■ PASSAGE
Among the 14 other mosquito species we identified during our study (Table 1) and those previously described in Madagascar (Grjebine 1957, 1966, Fontenille 1989), five species, Cx pipiens, Cx poicilipes, Cx. tritaeniorhynchus, Cx.univittatus, and Mansonia uniformis, were previously found to be naturally infected by RVFV in Madagascar and/or in other countries (EFSA 2005). These five species were not found infected in our study. However, their role in the transmission of RVFV in Madagascar cannot be ruled out. Questions remain on the implication of mosquito species we did not collect during the RVF outbreaks in Madagascar in 2008–2009, especially species from the genus Aedes and in particular from the subgenera Neomelaniconion and Aedimorphus, previously described in Madagascar (Fontenille 1989, Fontenille and Rodhain 1989). Some are known to be RVFV vectors in Africa, that is, Ae. circumluteolus, Ae. palpalis, and Ae. dalzieli (Fontenille et al. 1998, EFSA 2005). These species could have played a role in the Malagasy RVF outbreak foci, but because we trapped mosquito during the night we might have a bias in our sampling because Aedes species are daytime feeders.

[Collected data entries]
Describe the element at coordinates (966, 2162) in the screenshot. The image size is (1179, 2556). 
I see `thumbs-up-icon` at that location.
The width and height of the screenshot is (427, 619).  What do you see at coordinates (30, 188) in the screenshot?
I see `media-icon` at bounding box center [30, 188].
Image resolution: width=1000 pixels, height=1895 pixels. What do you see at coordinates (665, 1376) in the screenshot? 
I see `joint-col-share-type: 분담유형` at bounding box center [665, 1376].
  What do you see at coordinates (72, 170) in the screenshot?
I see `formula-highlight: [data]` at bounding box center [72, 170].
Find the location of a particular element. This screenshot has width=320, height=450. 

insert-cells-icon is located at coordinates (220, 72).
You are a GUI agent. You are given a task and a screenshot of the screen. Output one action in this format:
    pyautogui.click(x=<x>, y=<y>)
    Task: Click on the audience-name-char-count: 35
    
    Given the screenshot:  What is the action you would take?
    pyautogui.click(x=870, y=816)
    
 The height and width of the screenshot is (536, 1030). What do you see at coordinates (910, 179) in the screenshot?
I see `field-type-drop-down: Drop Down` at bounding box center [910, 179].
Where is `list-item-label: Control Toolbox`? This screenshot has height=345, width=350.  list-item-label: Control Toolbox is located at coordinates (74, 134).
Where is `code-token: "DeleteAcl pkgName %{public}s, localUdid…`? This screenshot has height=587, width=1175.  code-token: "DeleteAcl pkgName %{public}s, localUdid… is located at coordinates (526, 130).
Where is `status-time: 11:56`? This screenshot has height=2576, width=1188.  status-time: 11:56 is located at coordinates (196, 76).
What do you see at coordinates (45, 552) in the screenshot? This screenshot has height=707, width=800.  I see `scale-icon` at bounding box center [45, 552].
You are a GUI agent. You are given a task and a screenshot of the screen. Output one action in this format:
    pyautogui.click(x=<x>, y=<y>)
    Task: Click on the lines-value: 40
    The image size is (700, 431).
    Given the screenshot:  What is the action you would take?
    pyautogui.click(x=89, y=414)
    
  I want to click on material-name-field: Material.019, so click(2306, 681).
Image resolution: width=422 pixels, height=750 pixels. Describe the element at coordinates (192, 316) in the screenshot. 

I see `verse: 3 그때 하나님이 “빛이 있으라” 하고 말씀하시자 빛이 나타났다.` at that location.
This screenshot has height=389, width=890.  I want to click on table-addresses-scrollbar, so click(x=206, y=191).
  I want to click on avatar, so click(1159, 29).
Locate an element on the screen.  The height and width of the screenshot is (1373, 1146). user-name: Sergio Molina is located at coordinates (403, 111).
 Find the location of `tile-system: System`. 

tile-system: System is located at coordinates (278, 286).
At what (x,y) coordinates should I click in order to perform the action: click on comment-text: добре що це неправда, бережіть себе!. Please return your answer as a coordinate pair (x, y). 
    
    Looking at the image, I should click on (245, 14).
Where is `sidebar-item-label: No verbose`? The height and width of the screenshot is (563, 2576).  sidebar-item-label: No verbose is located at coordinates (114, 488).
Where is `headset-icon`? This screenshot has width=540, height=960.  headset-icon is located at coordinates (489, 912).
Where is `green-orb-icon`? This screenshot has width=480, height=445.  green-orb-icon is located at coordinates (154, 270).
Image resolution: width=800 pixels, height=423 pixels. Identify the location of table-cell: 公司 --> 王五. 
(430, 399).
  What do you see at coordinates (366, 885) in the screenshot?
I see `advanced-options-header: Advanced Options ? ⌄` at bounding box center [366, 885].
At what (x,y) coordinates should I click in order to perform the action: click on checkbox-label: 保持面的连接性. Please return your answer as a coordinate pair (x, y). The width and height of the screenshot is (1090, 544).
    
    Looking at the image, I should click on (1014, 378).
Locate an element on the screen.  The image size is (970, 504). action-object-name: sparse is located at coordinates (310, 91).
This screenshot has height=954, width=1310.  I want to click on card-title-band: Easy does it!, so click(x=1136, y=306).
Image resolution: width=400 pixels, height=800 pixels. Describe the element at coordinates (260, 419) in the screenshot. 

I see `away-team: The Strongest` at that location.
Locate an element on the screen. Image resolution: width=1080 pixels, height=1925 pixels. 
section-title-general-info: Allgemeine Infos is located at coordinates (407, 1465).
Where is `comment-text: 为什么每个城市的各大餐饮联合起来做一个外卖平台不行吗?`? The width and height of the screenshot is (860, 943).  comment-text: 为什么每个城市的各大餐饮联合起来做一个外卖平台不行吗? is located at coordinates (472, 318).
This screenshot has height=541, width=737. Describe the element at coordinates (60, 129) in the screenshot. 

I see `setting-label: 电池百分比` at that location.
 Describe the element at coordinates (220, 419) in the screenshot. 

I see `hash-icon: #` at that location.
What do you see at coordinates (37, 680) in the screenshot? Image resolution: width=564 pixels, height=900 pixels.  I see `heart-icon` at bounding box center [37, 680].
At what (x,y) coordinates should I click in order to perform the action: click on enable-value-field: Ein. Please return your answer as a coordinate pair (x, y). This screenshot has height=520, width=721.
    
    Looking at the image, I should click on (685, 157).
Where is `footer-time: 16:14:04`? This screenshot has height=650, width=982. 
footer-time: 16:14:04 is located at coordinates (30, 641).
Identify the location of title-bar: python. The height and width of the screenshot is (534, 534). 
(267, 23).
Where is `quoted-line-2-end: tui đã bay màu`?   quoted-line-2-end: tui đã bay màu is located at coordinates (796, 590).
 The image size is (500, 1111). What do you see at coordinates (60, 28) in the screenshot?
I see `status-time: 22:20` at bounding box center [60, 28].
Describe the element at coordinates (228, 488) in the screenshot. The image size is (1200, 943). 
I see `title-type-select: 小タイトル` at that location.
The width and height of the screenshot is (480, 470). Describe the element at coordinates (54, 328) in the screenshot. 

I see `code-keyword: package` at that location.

■ INSTRUCTIONS FOR THE TASK
Answer these questions using the passage on mosquito species and RVFV in Madagascar above.
1. Which two Aedes subgenera does the passage single out?
2. Which three Aedes species are named as known RVFV vectors in Africa?
3. During what part of the day was the mosquito trapping done?

■ SOLUTION TO THE EXERCISE
1. Neomelaniconion and Aedimorphus.
2. Ae. circumluteolus, Ae. palpalis, and Ae. dalzieli.
3. At night.